A Holistic Approach for Cyber Assurance of Critical Infrastructure with the Viable System Model

Industrial Control Systems (ICSs) are of the most important components of National Critical Infrastructure. They can provide control capabilities in complex systems of critical importance such as energy production and distribution, transportation, telecoms etc. Protection of such systems is the cornerstone of essential service provision with resilience and in timely manner. Effective risk management methods form the basis for the protection of an Industrial Control System. However, the nature of ICSs render traditional risk management methods insufficient. The proprietary character and the complex interrelationships of the various systems that form an ICS, the potential impacts outside its boundaries, along with emerging trends such as the exposure to the Internet, necessitate revisiting traditional risk management methods, in a way that treat an ICS as a system-of-systems rather than a single, one-off entity. Towards this direction, in this paper we present enhancements to the traditional risk management methods at the phase of risk assessment, by utilising the cybernetic construct of the Viable System Model (VSM) as a means towards a holistic view of the risks against Critical Infrastructure. For the purposes of our research, utilising VSM’s recursive nature, we model the Supervisory Control and Data Acquisition (SCADA) system, a most commonly used ICS, as a VSM and identify the various assets, interactions with the internal and external environment, threats and vulnerabilities.

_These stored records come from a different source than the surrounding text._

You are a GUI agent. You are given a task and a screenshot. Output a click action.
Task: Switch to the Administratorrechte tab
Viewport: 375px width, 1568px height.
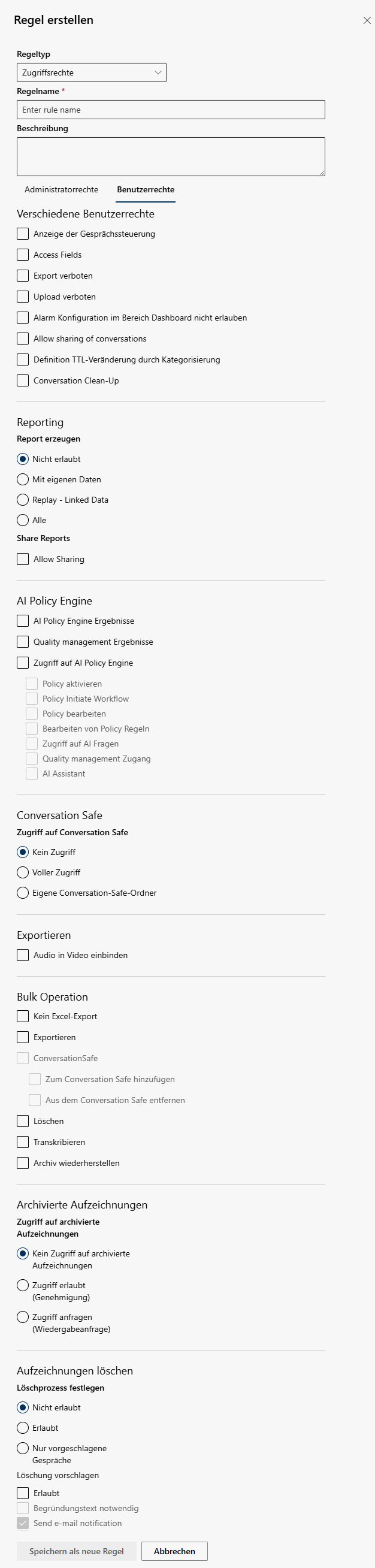coord(61,189)
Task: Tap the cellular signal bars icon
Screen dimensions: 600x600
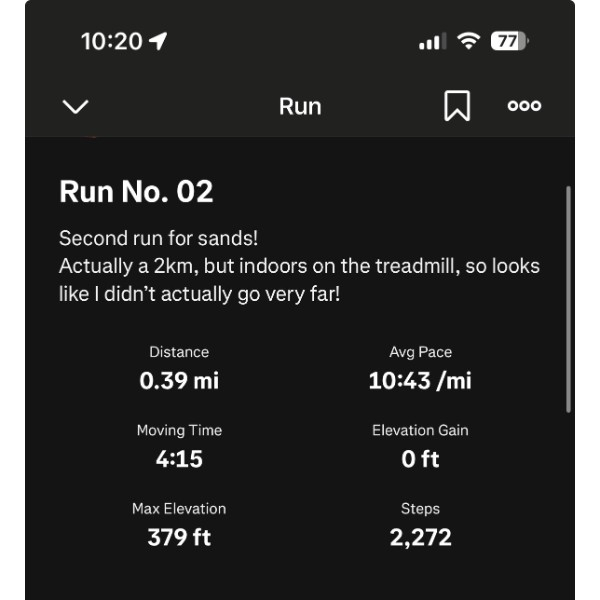Action: pyautogui.click(x=432, y=42)
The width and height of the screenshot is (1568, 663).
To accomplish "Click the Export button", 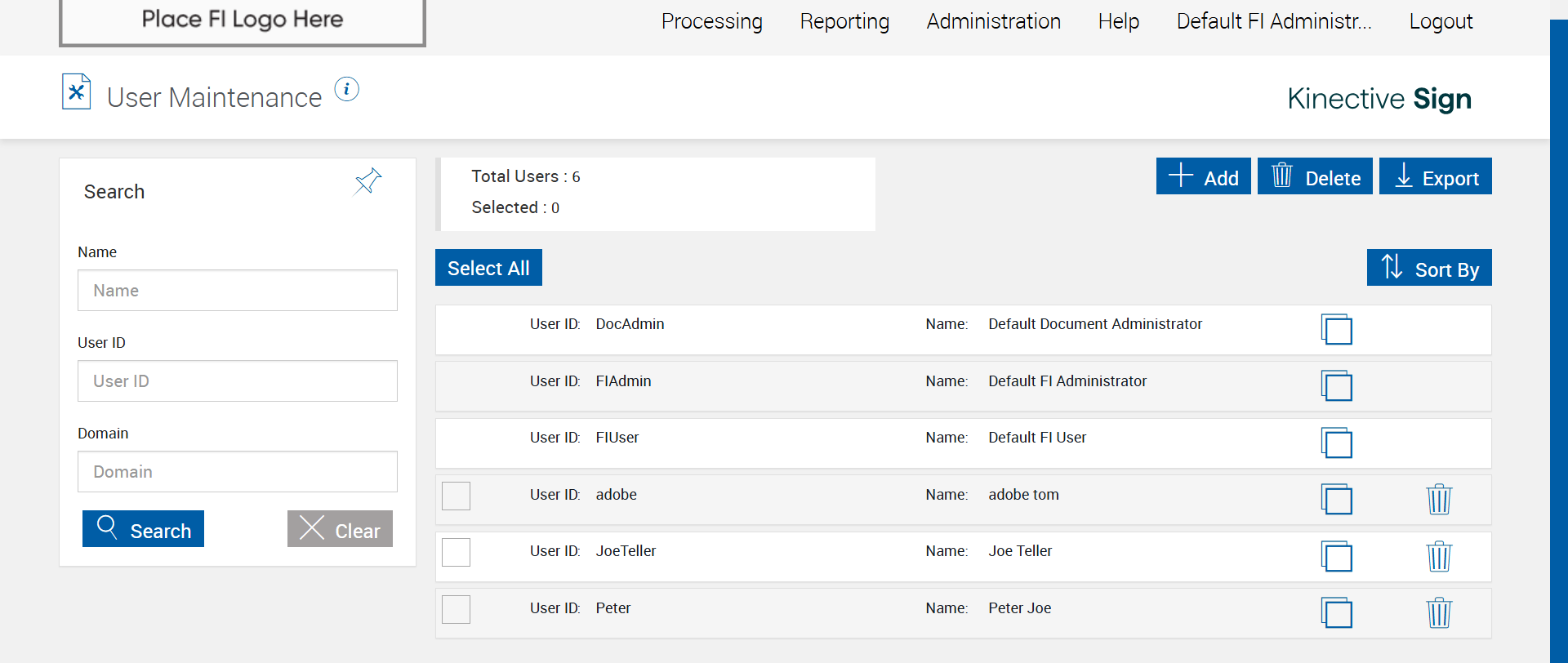I will (1435, 176).
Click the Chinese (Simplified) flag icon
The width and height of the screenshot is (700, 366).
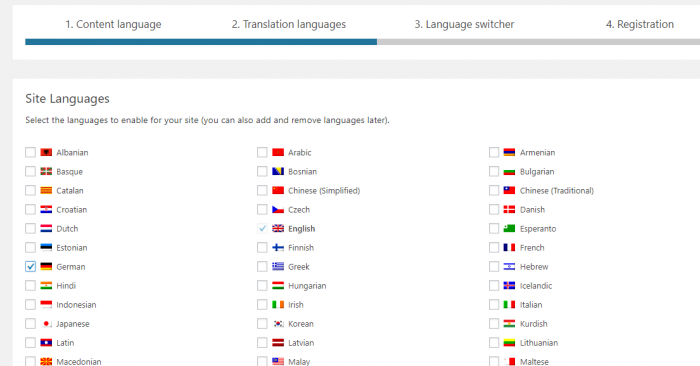(278, 191)
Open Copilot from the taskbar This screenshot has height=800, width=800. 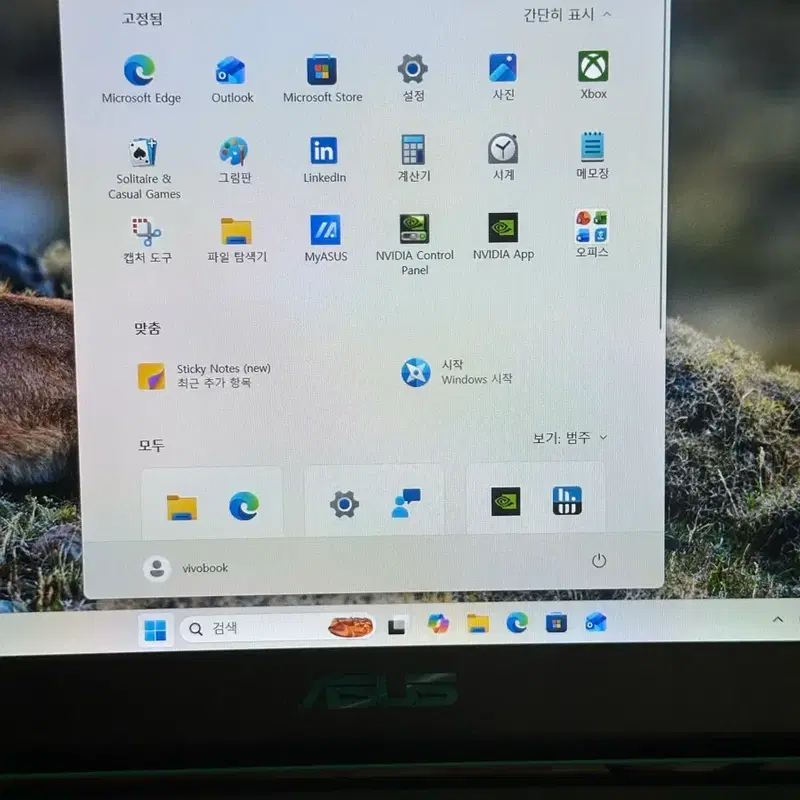click(438, 623)
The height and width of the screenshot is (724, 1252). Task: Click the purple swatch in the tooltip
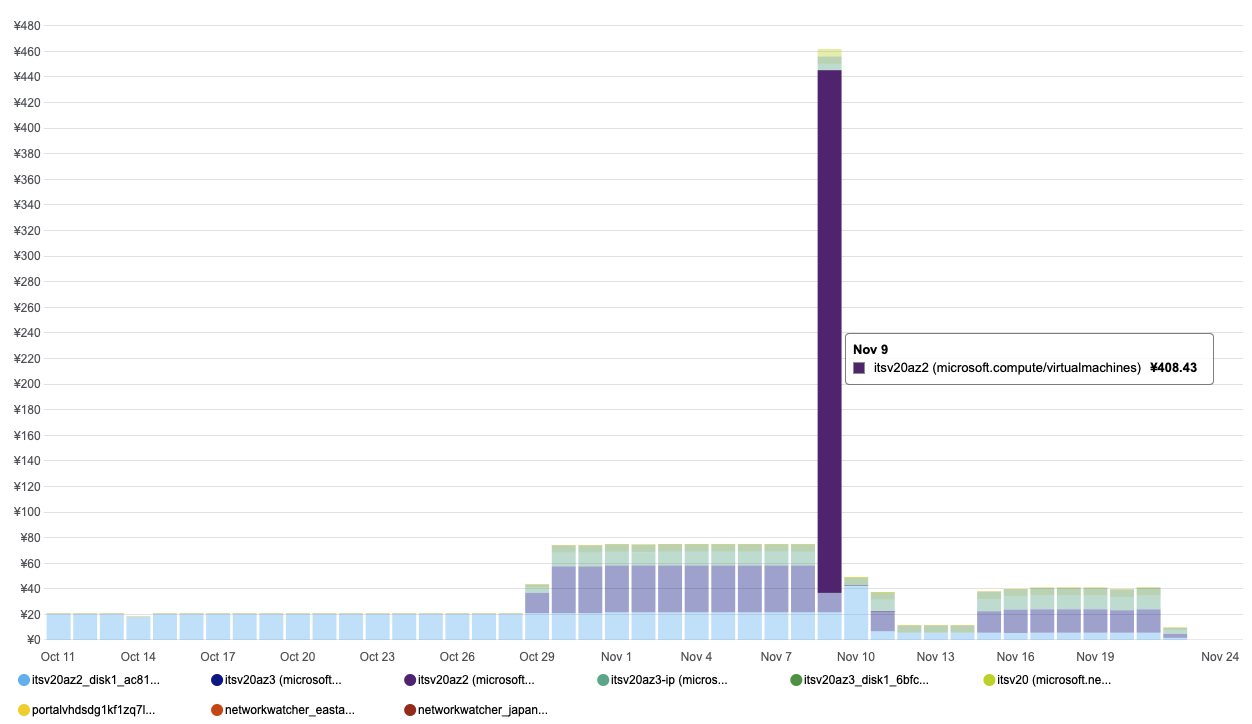coord(859,368)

A System Dynamics Model of Cyber Conflict

In this paper we try to determine whether a potential state-aggressor in a recent cyber attack can be identified through an understanding of shared international dependencies between nations. Combining the International Affairs and Systems Science disciplines, we put forth a system dynamics model of cyber conflict which may facilitate the identification of a culpable state or states in a cyber attack through publicly available information. Having identified 22 countries with military or civilian cyber capability, data on economic trade imports and diplomatic relationships were combined to identify dependencies, or countries upon which dependent countries rely for trade or military collaboration. The system dynamics model simulates diplomatic tension between two countries to estimate the probability of a cyber conflict. Nine case studies, in which the likely cyber combatant was identified, are used to test the model. Initial results yielded a number of prior indicators of cyber conflict, such as dips in trade imports from future cyber combatants up to 2 years before a launched cyber attack.

System Dynamics Approach to Malicious Insider Cyber-Threat Modelling and Analysis

Enforcing cybersecurity controls against malicious insiders touches upon complex issues like people, process and technology. In large and complex systems, addressing the problem of insider cyber threat involves diverse solutions like compliance, technical and procedural controls. This work applies system dynamics modelling to understand the interrelationships between three distinct indicators of a malicious insider, in order to determine the possibility of a security breach through developing trends and patterns. It combines observable behaviour of actors based on the well-established theory of planned behaviour; technical footprints from incident log information and social network profiling of personality traits, based on the ‘big five’ personality model. Finally, it demonstrates how system dynamics as a risk modelling approach can flag early signs of malicious insider threats by aggregating associative properties of different risk elements. Our initial findings suggest that key challenges to combating insider threats are uncertainty, irregular intervals between malicious activities and exclusion of different personality factors in the design of cyber-security protocols. Based on these insights we propose how this knowledge may help with mitigation controls in a secure environment.